> [Work to complete]
Return all of the entries below word for word, but leave the pictures out.

> [Data entries]

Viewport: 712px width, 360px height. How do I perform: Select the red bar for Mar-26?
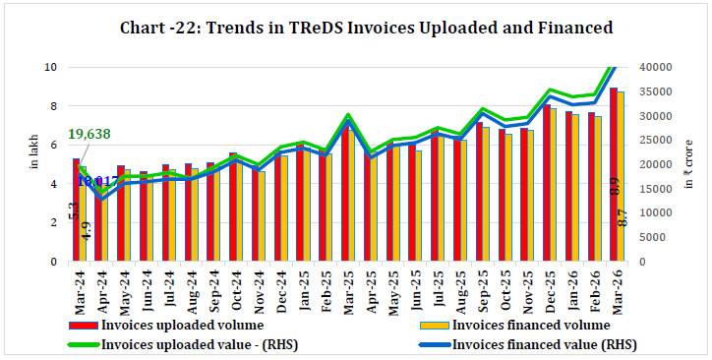614,177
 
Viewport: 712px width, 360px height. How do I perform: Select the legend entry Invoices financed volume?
517,324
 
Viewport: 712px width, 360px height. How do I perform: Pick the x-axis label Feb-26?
593,285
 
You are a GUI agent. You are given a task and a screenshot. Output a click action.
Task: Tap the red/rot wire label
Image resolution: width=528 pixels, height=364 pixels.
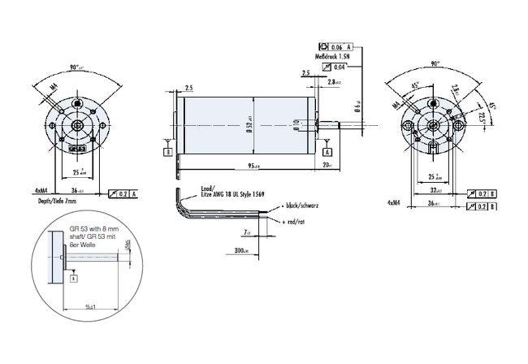pyautogui.click(x=292, y=221)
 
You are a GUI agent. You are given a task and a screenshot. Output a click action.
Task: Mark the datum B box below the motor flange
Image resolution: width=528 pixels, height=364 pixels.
pyautogui.click(x=167, y=152)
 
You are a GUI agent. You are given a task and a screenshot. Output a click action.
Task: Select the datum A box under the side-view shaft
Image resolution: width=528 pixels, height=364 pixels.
pyautogui.click(x=327, y=152)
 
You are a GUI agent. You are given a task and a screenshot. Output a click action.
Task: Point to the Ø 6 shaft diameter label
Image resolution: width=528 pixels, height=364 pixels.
pyautogui.click(x=355, y=106)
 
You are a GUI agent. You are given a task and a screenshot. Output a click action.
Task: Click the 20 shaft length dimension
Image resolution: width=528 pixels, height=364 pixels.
pyautogui.click(x=327, y=166)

> [Solution to this problem]
Viewport: 712px width, 360px height. How do I perform: Select the red bar for Mar-26?
614,177
 
Viewport: 712px width, 360px height. How do I perform: Select the legend entry Invoices financed volume?
517,324
 
Viewport: 712px width, 360px height. How do I perform: Pick the x-axis label Feb-26?
593,285
 
You are a GUI agent. You are given a task and a screenshot. Output a click action.
Task: Tap the red/rot wire label
Image resolution: width=528 pixels, height=364 pixels.
pyautogui.click(x=292, y=221)
 
You are a GUI agent. You are given a task and a screenshot. Output a click action.
Task: Mark the datum B box below the motor flange
Image resolution: width=528 pixels, height=364 pixels.
pyautogui.click(x=167, y=152)
 
You are a GUI agent. You are given a task and a screenshot. Output a click action.
Task: Select the datum A box under the side-view shaft
Image resolution: width=528 pixels, height=364 pixels.
pyautogui.click(x=327, y=152)
 
You are a GUI agent. You are given a task and a screenshot. Output a click action.
Task: Point to the Ø 6 shaft diameter label
Image resolution: width=528 pixels, height=364 pixels.
pyautogui.click(x=355, y=106)
 
You are a GUI agent. You are given a task and a screenshot. Output a click action.
Task: Click the 20 shaft length dimension
Image resolution: width=528 pixels, height=364 pixels.
pyautogui.click(x=327, y=166)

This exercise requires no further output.